Thursday, June 28, 2012

Checking the mainstream media experts Obamacare predictions

At about10:00 AM this morning, we will know how the Supreme Court feels about the constitutionality of Obamacare. Here is what some of the mainstream media experts said in March. If any of the law is struck down, they have a big plate of crow to eat. Quotes from here and here.
“About half the public apparently believes that the Affordable Care Act’s individual mandate is unconstitutional.... I’m here to tell you: that belief is simply wrong. The constitutional challenge to the law’s requirement for people to buy health insurance — specifically, the argument that the mandate exceeds Congress’s power under the Commerce Clause — is rhetorically powerful but analytically so weak that it dissolves on close inspection. There’s just no there there.”
— Former New York Times Supreme Court reporter Linda Greenhouse in a March 21 blog posting.

Anchor Soledad O’Brien: “So the bottom line is, is making people buy health insurance a legitimate use of the power of Congress?”
CNN legal analyst Jeffrey Toobin: “Correct, and the challengers in these laws have said, ‘No, this is not something Congress can do.’ What I wrote in The New Yorker this week, what I think is that basically that is a really weak argument, in that the United States Congress has been regulating health care for years, has been involved in this market for years, and this is a perfectly ordinary use of Congress’s power.”
— CNN’s Starting Point, March 19. [Audio/video (0:47): Windows Media | MP3 audio]
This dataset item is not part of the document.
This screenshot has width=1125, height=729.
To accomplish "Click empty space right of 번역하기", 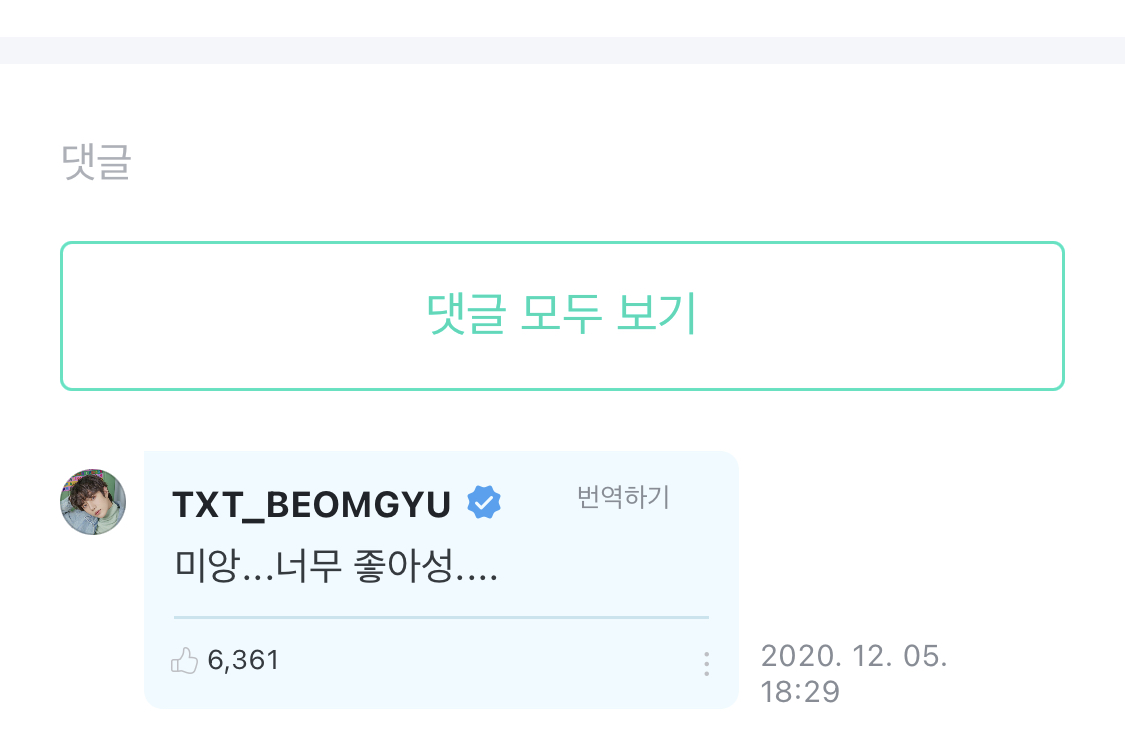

“I agree with many constitutional scholars who think, actually, that the statute is going to be upheld, because there really isn’t much of an argument on the other side....It’s hard to articulate why this Supreme Court, given the precedents that exist that support the power of Congress over interstate commerce, how the Court would explain striking down this statute.”
— Former longtime New York Times Supreme Court reporter Linda Greenhouse on CBS This Morning, April 7.
“The history of big social legislation like this is that there is this period before it kicks in, before people get used to the benefits, where there’s a lot of anxiety....There’s a lot of anxiety in the public, but there’s not a sense of all the good things that could come.”
New York Times correspondent Matt Bai on ABC’s This Week, April 1.

“On health care — that’s partly a failure of communication, it seem to me. How do you go a year and a half where so many Americans don’t even understand the benefits of this legislation when they apply to them?”
New York Times columnist Tom Friedman on NBC’s Meet the Press, April 1.